「うん。結婚してもうすぐ2年になるんだ。この最近、仕事の都合で本社に戻ってきたんだけど、妻はどうもそれが気に入らないらしくて。この間からヘソを曲げて友人の家に引き込もってるんだ」


女心は複雑だね…と呟いてる。
何だか今の私みたいだと思うと、急に親近感が湧いてきた。


「私も今、彼氏と別居中なんです。何故だか知らないけど、急に『帰ってくんな!』と言われて。男心も複雑で謎だらけですね…」


お互いの顔見て笑いだした。


脚立の転落から救済してくれた人は、たったその一言二言のやり取りで私の気持ちを軽くした。
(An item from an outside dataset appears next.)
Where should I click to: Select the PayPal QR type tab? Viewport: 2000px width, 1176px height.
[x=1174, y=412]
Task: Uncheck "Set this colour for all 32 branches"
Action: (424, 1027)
「じゃあ、お互い気持ちの分からない者の相手をしないといけないんだね。何より会話は一番大切かな。僕は本社勤務になってからこっち仕事が忙し過ぎて、ろくに話し相手にもなってなかったから」


「私は風邪と泥酔で、相手を振り回してばかりいたかも……」


この最近のことを思い返して自分の非を素直に認めた。


「だったら、謝るのは僕達が先の方が良さそうだね」


「本当に。その通りです」


「キャン!キャン!」


ペソまでが賛成するかのように鳴く。
その鳴き声を聞いて、早見さんは微笑みながら車を降りてきた。